The data
--- --- ---

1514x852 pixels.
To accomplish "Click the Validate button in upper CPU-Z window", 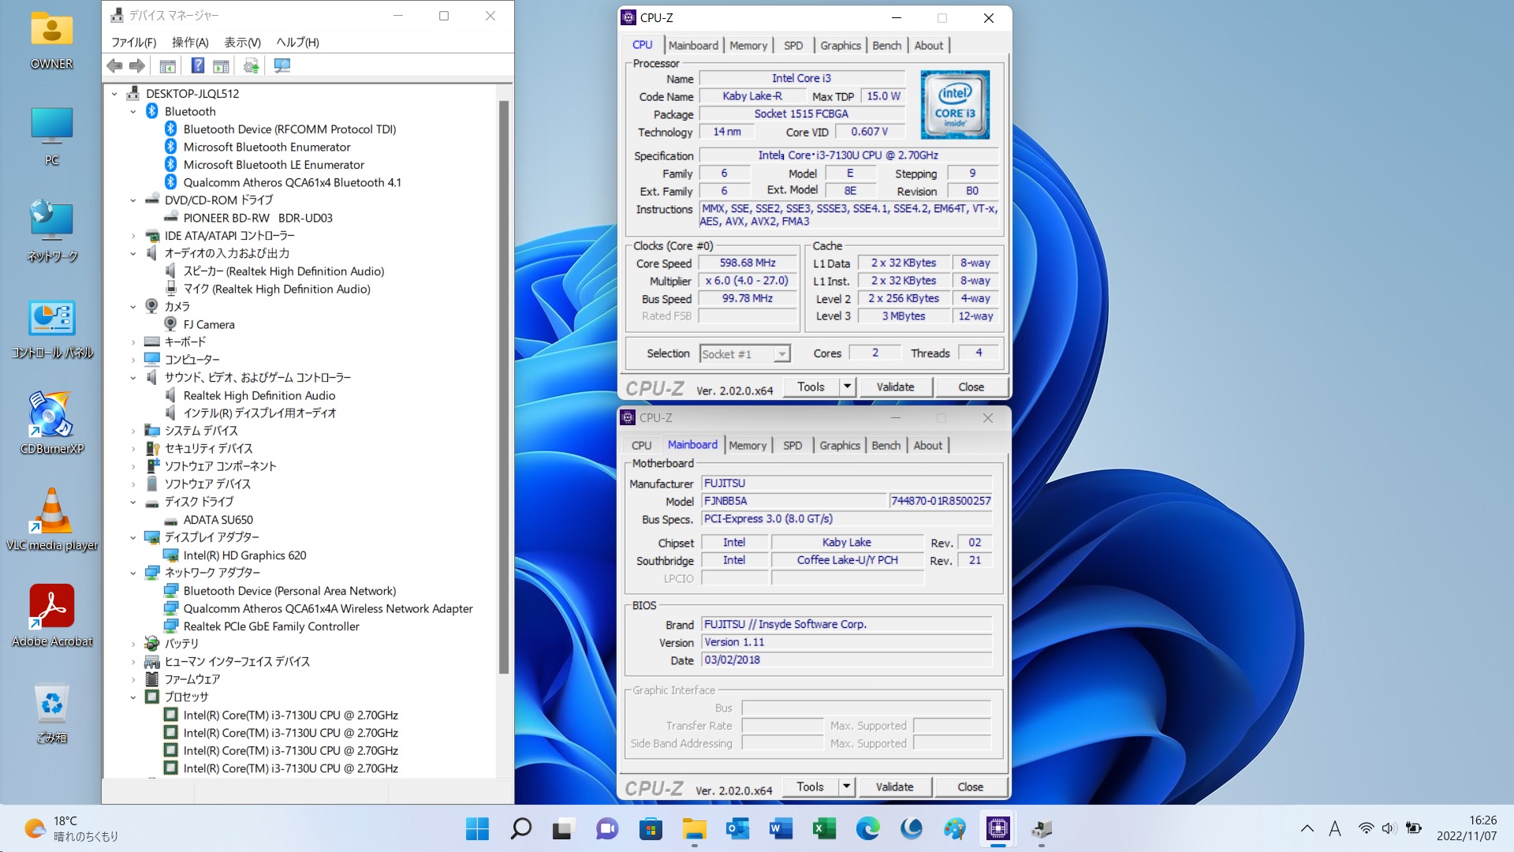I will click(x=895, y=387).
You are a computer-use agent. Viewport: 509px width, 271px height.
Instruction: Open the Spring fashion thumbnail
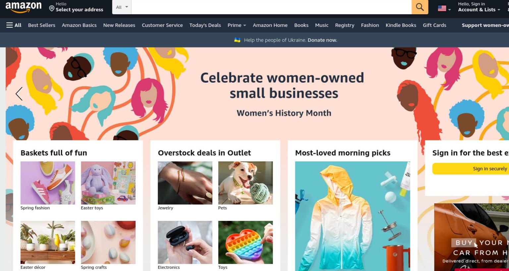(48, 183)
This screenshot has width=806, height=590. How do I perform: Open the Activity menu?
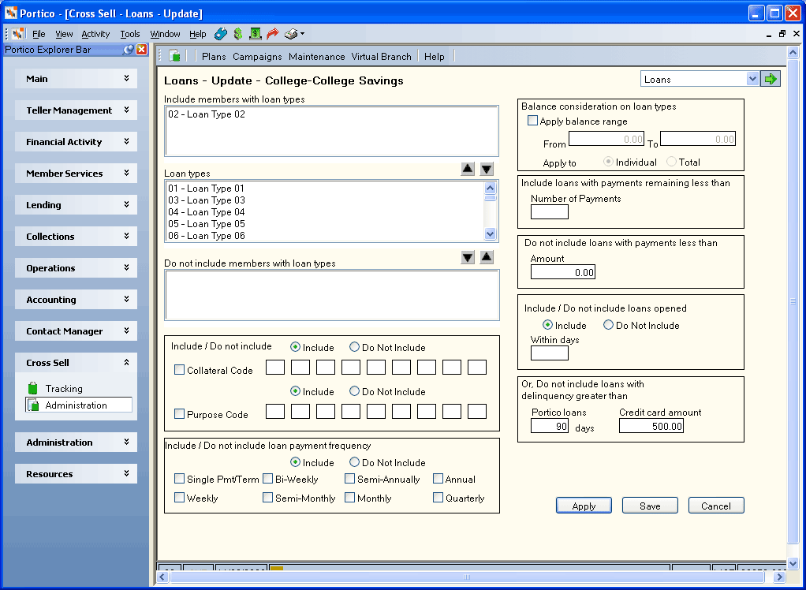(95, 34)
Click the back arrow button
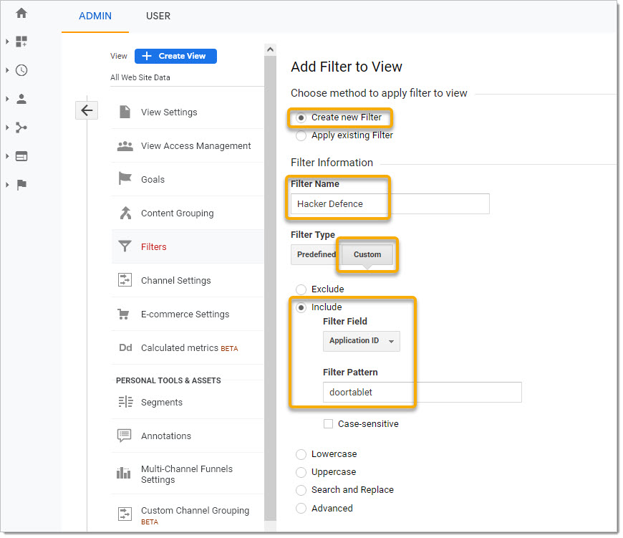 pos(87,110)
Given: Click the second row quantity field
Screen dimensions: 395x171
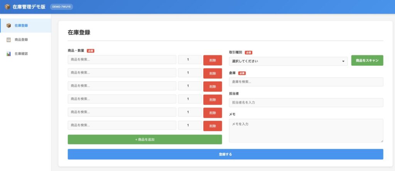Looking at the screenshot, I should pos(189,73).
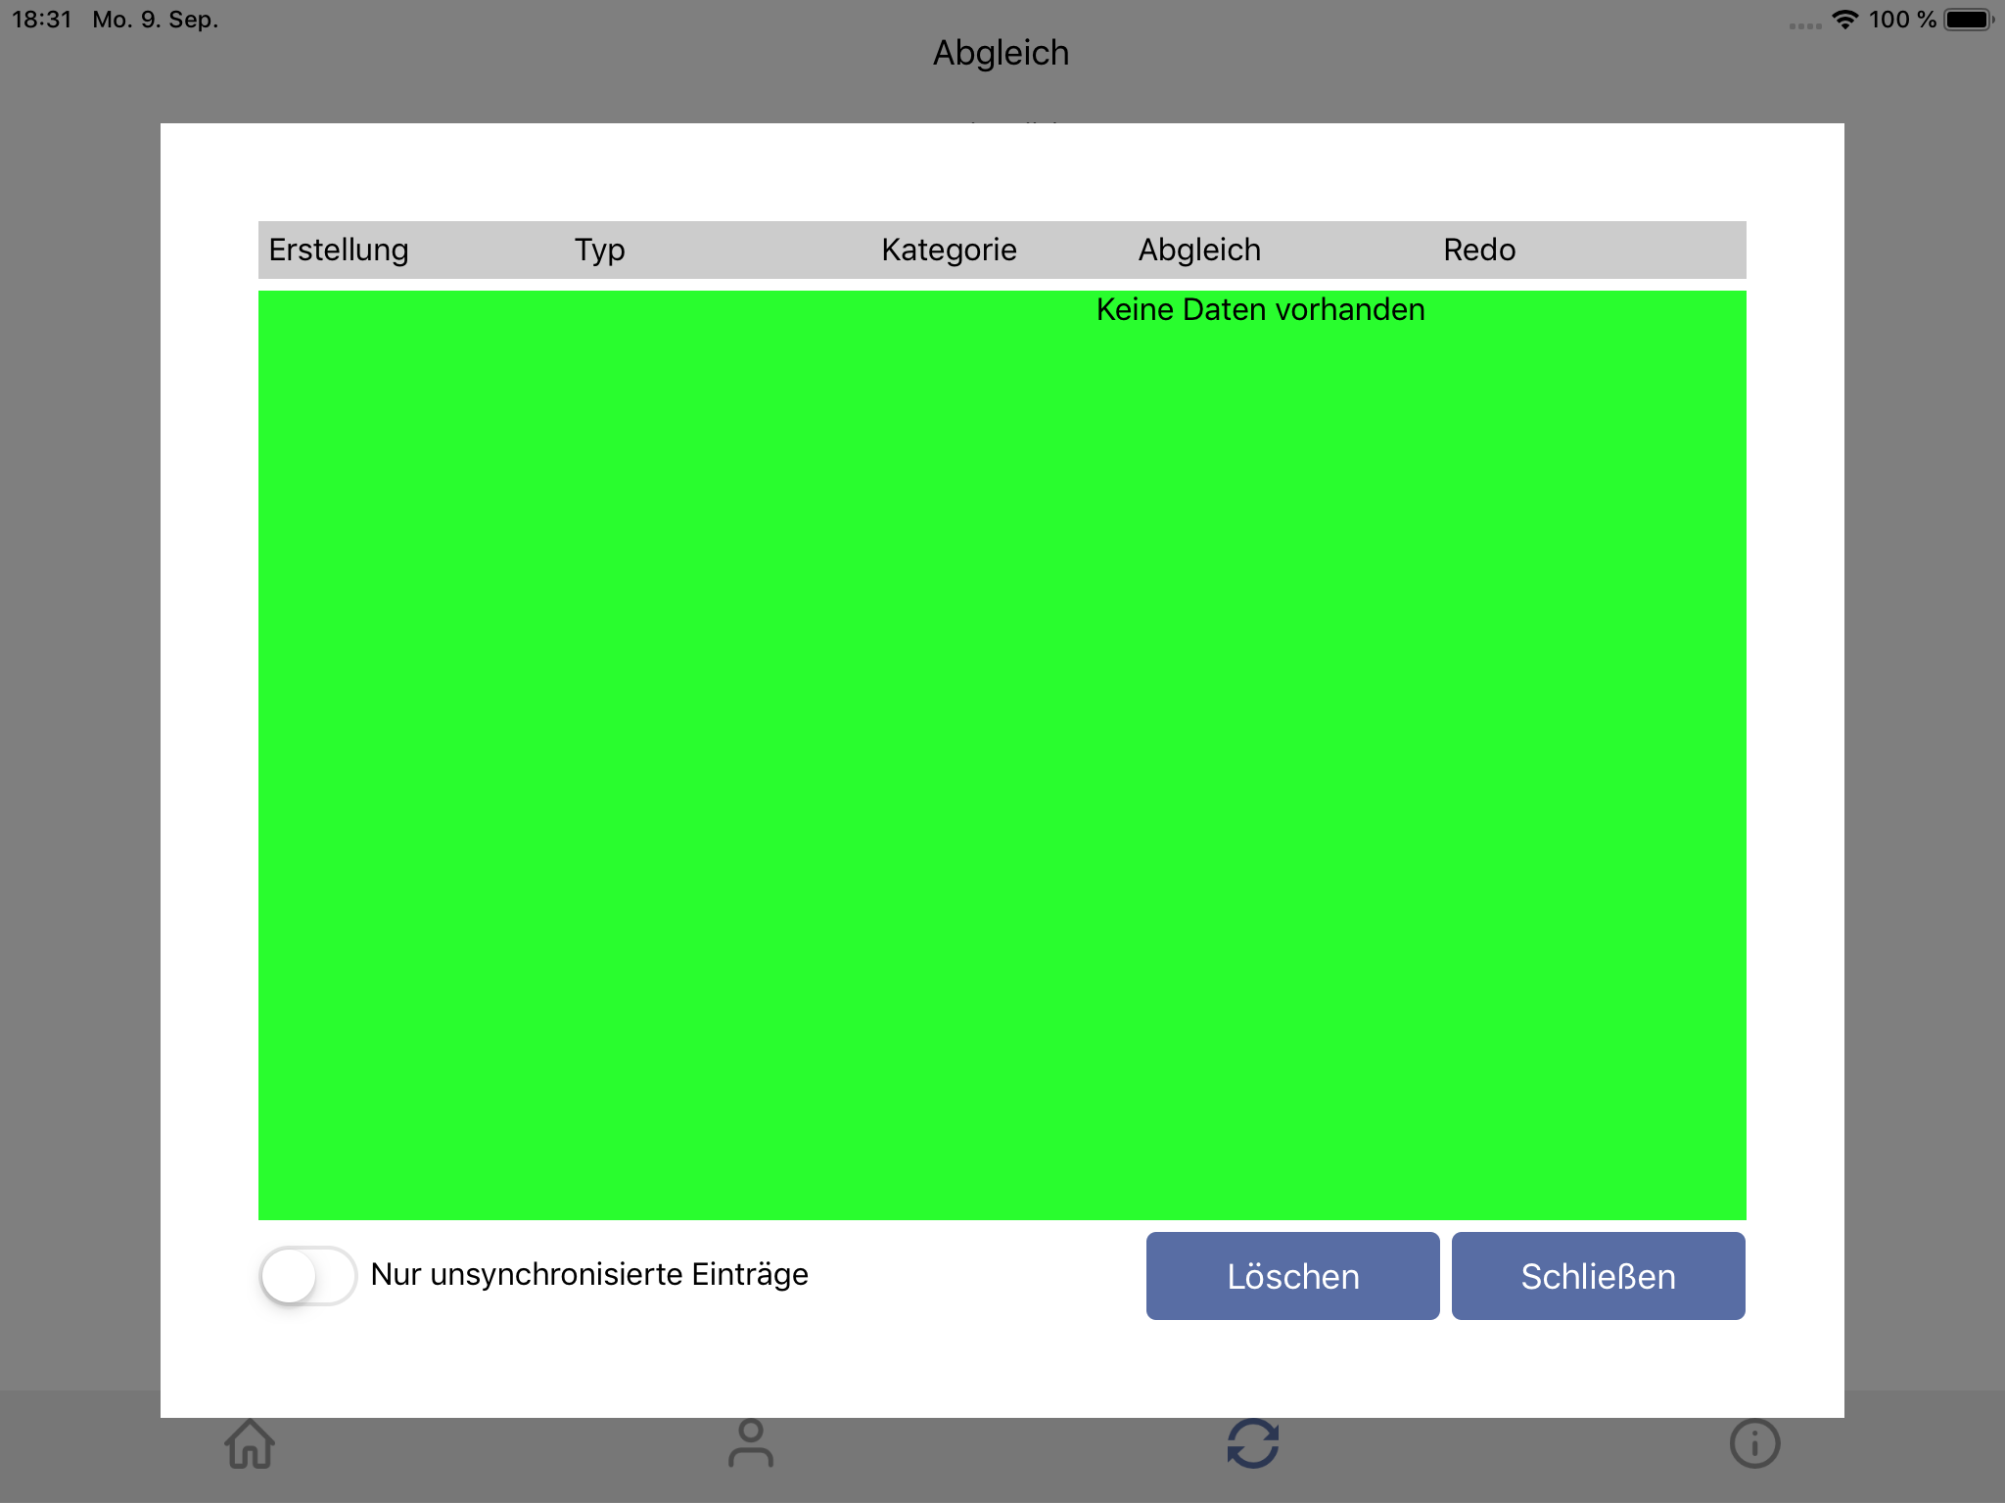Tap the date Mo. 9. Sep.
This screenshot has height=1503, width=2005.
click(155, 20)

--- --- ---

Task to complete
Reproduce the records from the line holding "Given: Click the second row quantity field" through the end of the records, both ends included, leaving out the pictures.

Answer to this problem
Given: Click the second row quantity field
Screen dimensions: 395x171
Looking at the screenshot, I should pos(189,73).
Tap the date Mo. 9. Sep.
This screenshot has height=1503, width=2005.
click(155, 20)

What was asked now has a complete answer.